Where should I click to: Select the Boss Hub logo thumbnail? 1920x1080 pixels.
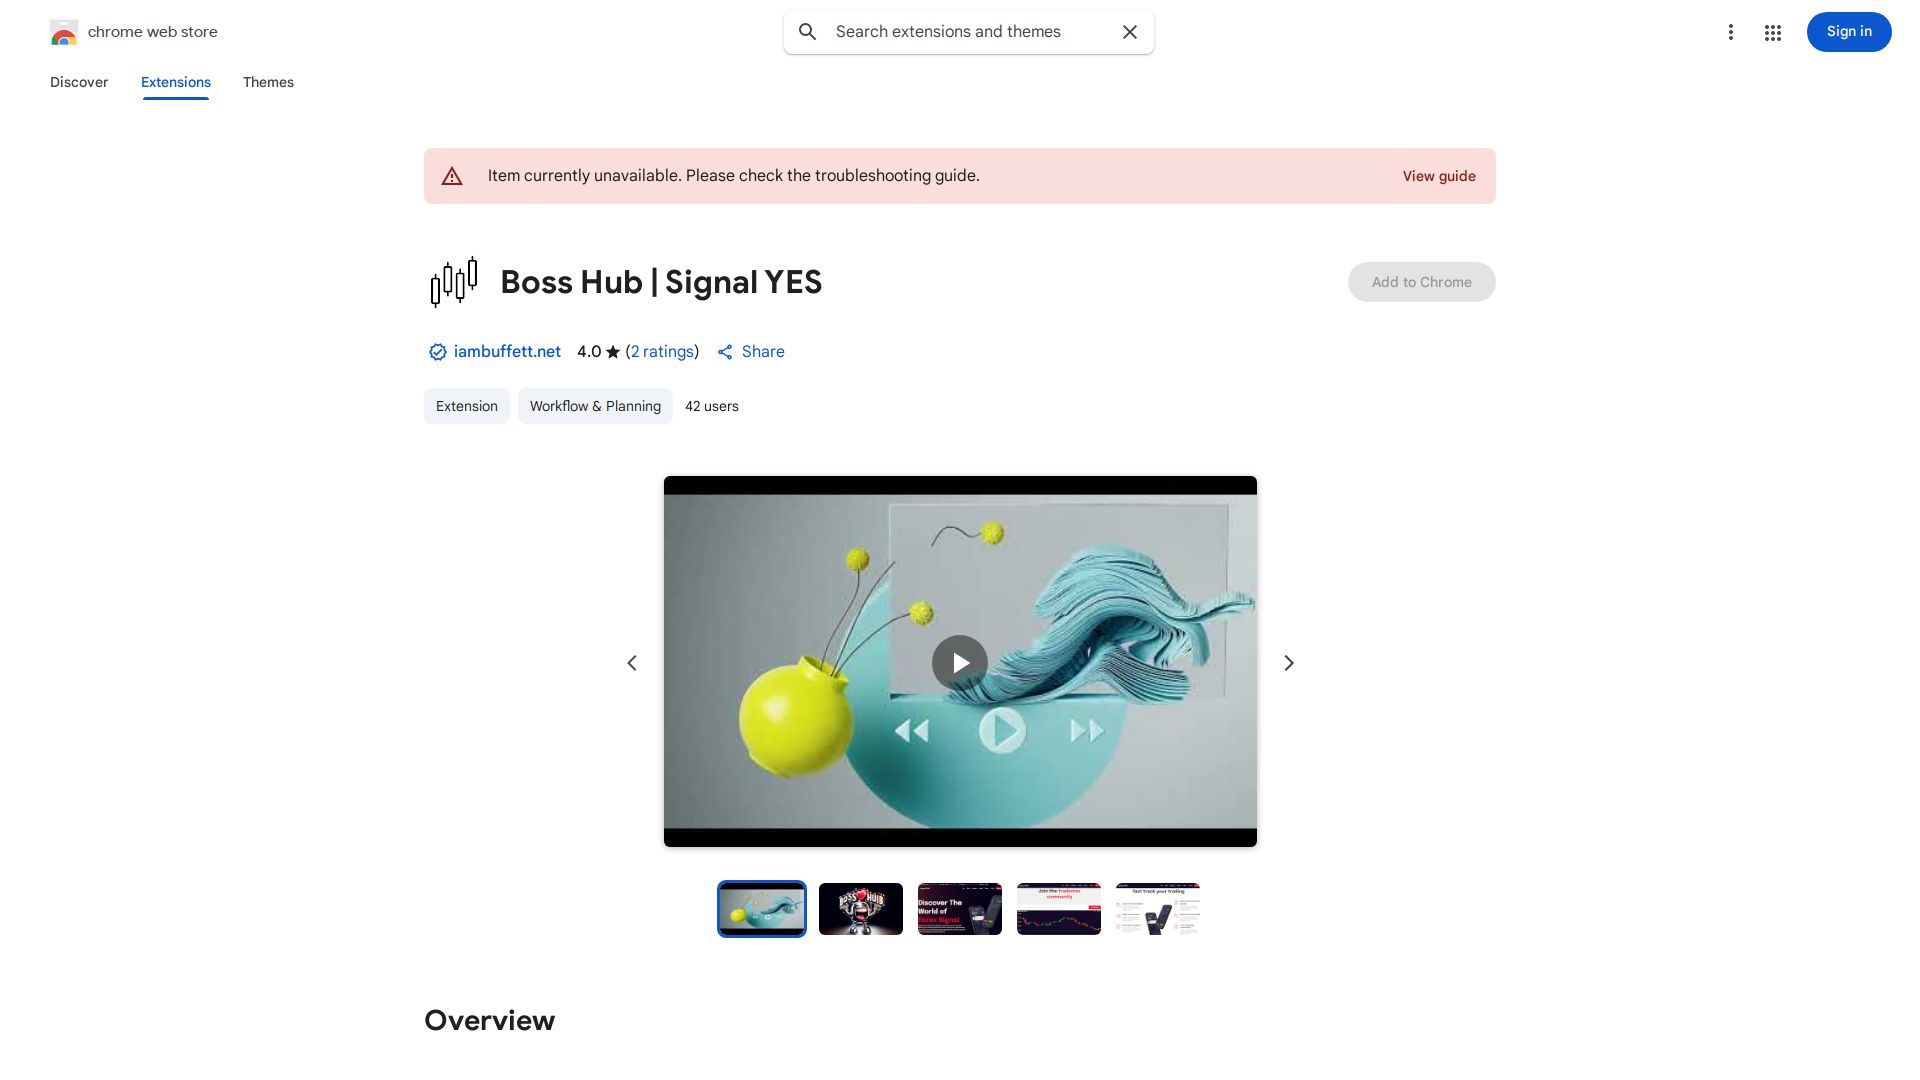point(861,909)
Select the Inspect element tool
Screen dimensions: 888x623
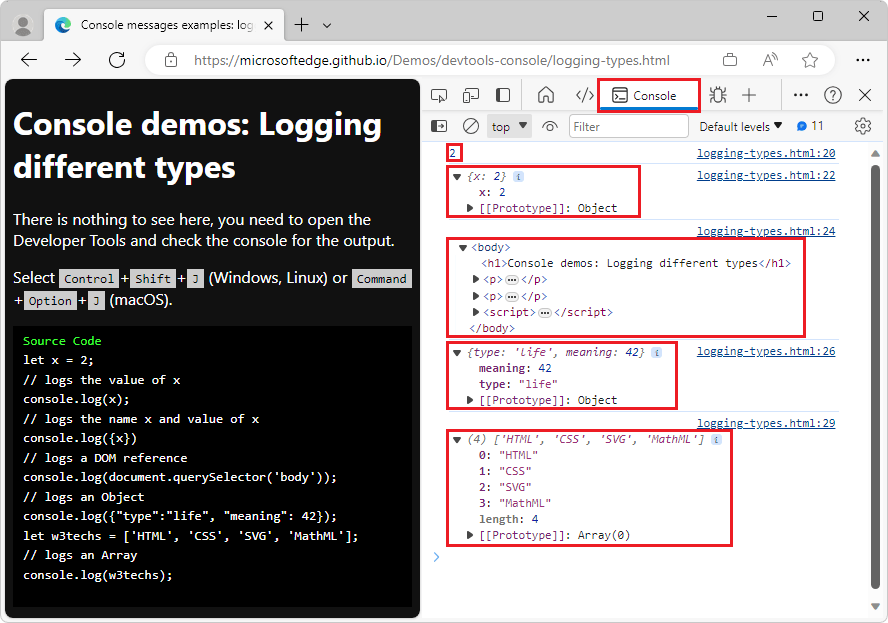pos(440,94)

→ **Work order**
All lines from the one holding "Select the Inspect element tool" through the last line of the material above should be set down exactly, and the pictures should be left out.

→ **Output of the exercise**
Select the Inspect element tool
Screen dimensions: 888x623
pos(440,94)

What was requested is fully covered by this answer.